You had to take your light reading to find the appropriate aperture long before you put the viewfinder to your eye. When you did you were greeted by a ground glass screen with a small, round microprism area at its center. No split prism focusing here which meant it took a good while of focusing left and right until you were reasonably confident that your subject was focussed. There was nothing else to see inside the viewfinder but the view; no meter reading, shutter speed or aperture. The view in my modern F717 digicam can get so cluttered with feedback, including where it is focused, what the exposure will be, how much battery and memory I have left, the white balance and what the histogram of the current subject is, that it's hard to see the actual subject. No such issues with the EM. You had to be deliberate and patient to take a picture which was all right by me as film was expensive on my limited pocket money.
As for ergonomics, that word wouldn't reach England for several more years. There was nothing subtle about the EM. It was square and angular. It was heavy. If your camera strap was too long and this thing swung and hit you on the hip while you were carrying it from one shoulder, you'd know about it. Rewinding the film with the tiny thumb wheel was a long winded affair that led me to open the camera back prematurely more than once on exposed film as I was convinced it all must be back in the canister already.

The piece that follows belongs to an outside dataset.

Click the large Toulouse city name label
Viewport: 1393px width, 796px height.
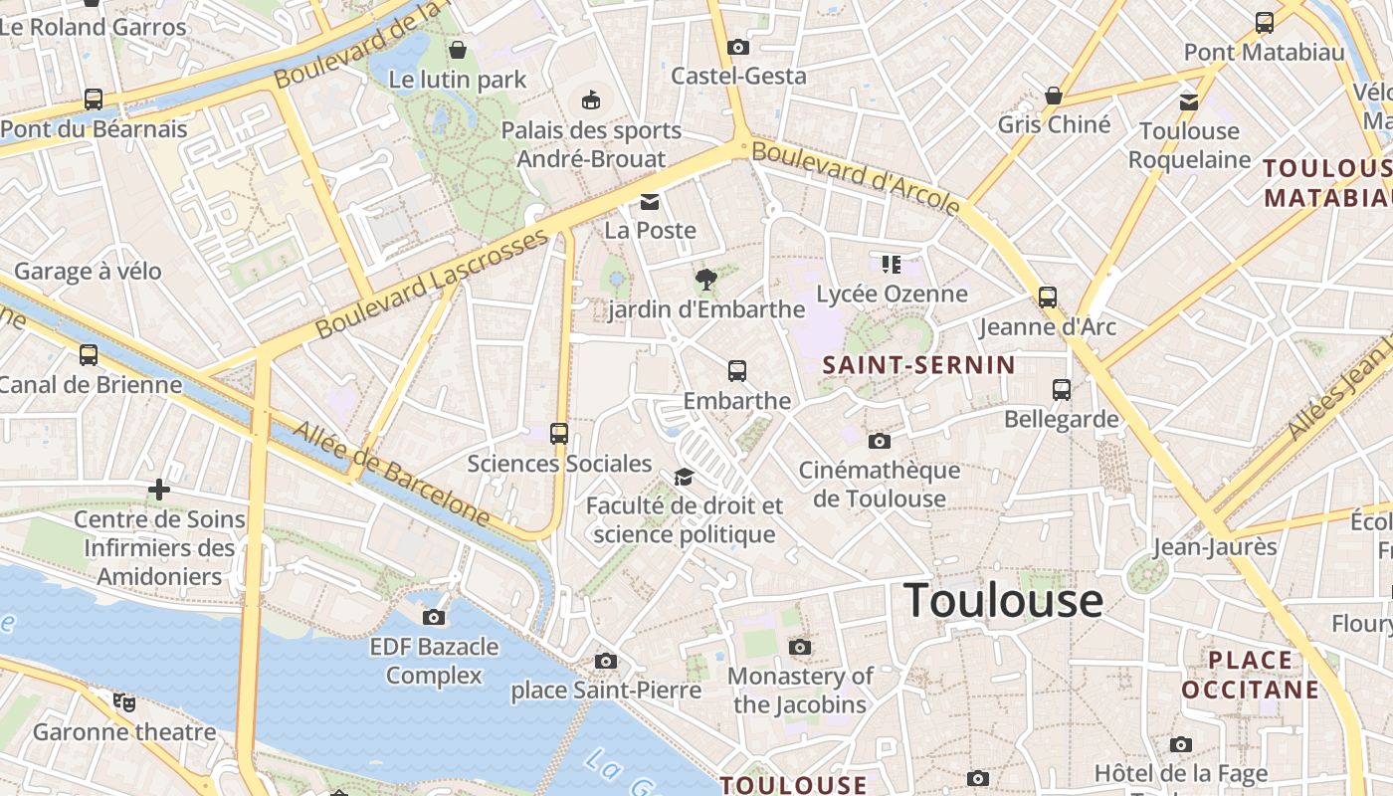point(1003,601)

Despite, or perhaps because of, the Zenit's crude mechanical nature and tractor-like engineering it made a great learning tool. I learnt about photography because I had to if I wanted to get a good shot, and the embarrassment of not getting a good shot after lugging this monster around was not an option. I'm not sure where newcomers find the inspiration to learn the technical aspects of photogaphy anymore. Modern cameras, even, and sometimes especially, the modest models, are technological marvels that want to do everything for you and often take a lot of persuasion to be convinced to let the picture taker set anything manually. Focus, aperture, shutter speed - why learn any of it when a computer inside your camera knows it all already? I sometimes hear people asking how they can learn the technical aspect of photography. Part of me wants to lend them my old Zenit so they can shoot a few rolls of film for a cheap education but it's long retired now, sitting on a shelf to remind me of how I learnt those lessons myself.